A Tesla Rival is Planning to Launch a $7,800 Electric Car in 2018

In Brief

Chinese startup CHJ Automotive will be releasing its “ultra-compact” electric car in March of 2018. The model will flee on changeable batteries so it will require small wait time to charge, and should flee approximately $7,800.

see Out, Tesla

CHJ Automotive, a Chinese startup and rival to Tesla, has become the latest entrant in the race to capture a piece of the electric vehicle (EV) market. CNBC reports, from Co-Founder Kevin Shen, that CHJ is planning to launch two vehicles which are now in development: a hybrid SUV and an ultra-compact car. The ultra-compact car, slated for a March 2018 release, is targeted for the Chinese market.

“In China, there are 340 million people (who) daily commute with e-scooters, but there is a strong demand for them to upgrade to something,” Shen told CNBC. “But we cannot imagine entire of them driving cars, so we want to give them something else, which is an ultra-compact car.”
That diminutive size may seem odd in the U.S., but in urban areas entire over the world, this kind of ultra-compact, electric vehicle is the ideal affordable solution to traffic, pollution, and parking problems.

Going Global

CHJ has yet to release official images of the car, but did justify preliminary designs of the ultra-compact vehicle to CNBC. The car’s tiny size, at 2.5 meters (8.2 feet) long and 1 meter (3.3 feet) wide, makes it lighter and easier to power.
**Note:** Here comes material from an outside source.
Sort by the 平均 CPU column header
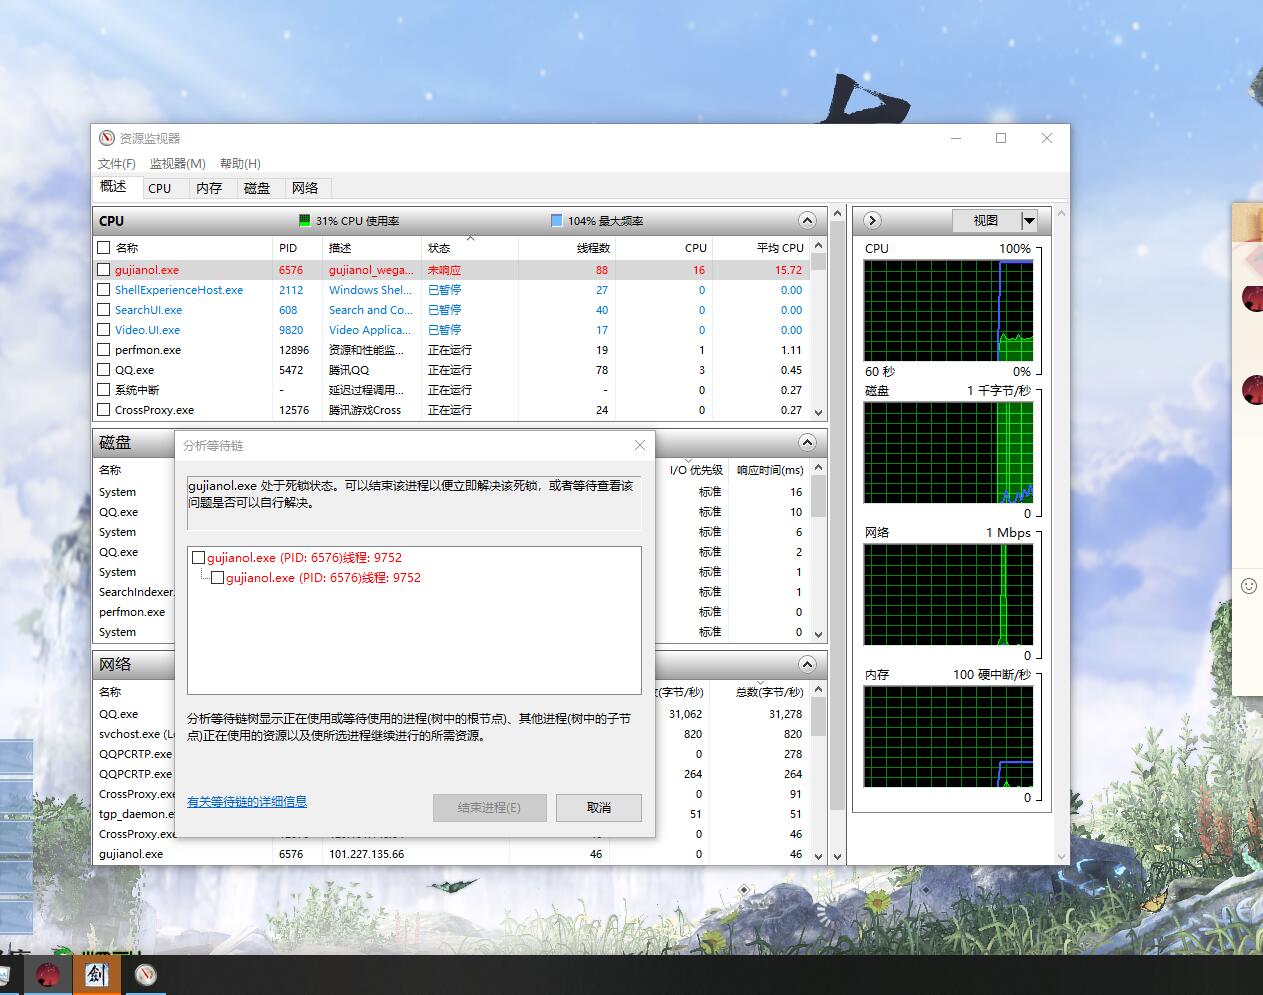(779, 247)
It will flee on two changeable batteries, which means that it can quickly stop for a battery swap and then hold going. It will advance with Google’s in-car operating system, Android Auto, and will cost between €7,000 ($7,824) and €8,000 ($8,911.04).
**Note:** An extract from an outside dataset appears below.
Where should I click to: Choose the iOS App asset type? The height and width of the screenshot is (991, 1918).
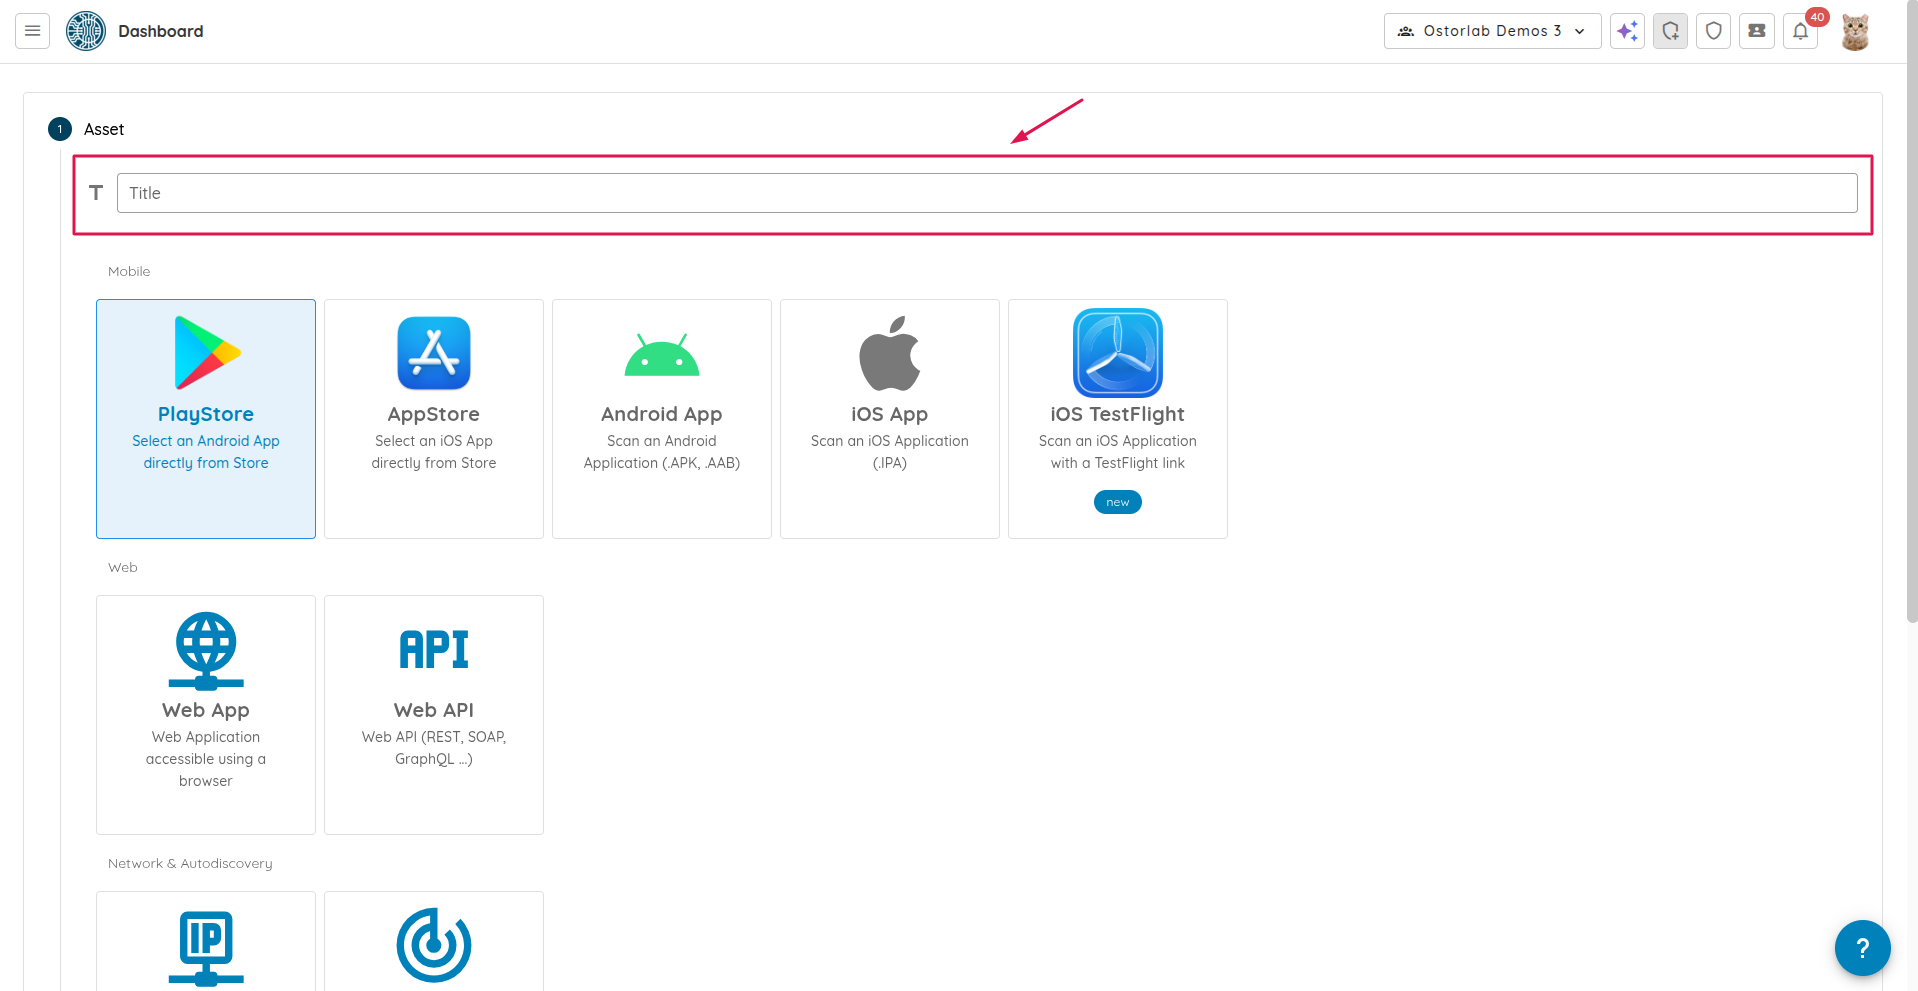[890, 418]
CHJ is targeting European markets as well, but for ride-sharing projects, not yet for consumers. CHJ just entered into a joint venture with Clem, a French car-sharing platform. Together the companies will trial a car-sharing service using the ultra-compact vehicles in Paris.
This kind of car is critical for China’s goals under the Paris Accord — goals which the country sees as directly tied to its own public health concerns. Beijing is already moving to replace 70,000 taxis with electric cars, and the nation has relaxed its protectionist laws to encourage the exercise of EVs. The availability of an ultra-compact option that’s both local and affordable, and charges without a wait, is going to carry out very well in China, and probably entire over the world, to the benefit of our planet.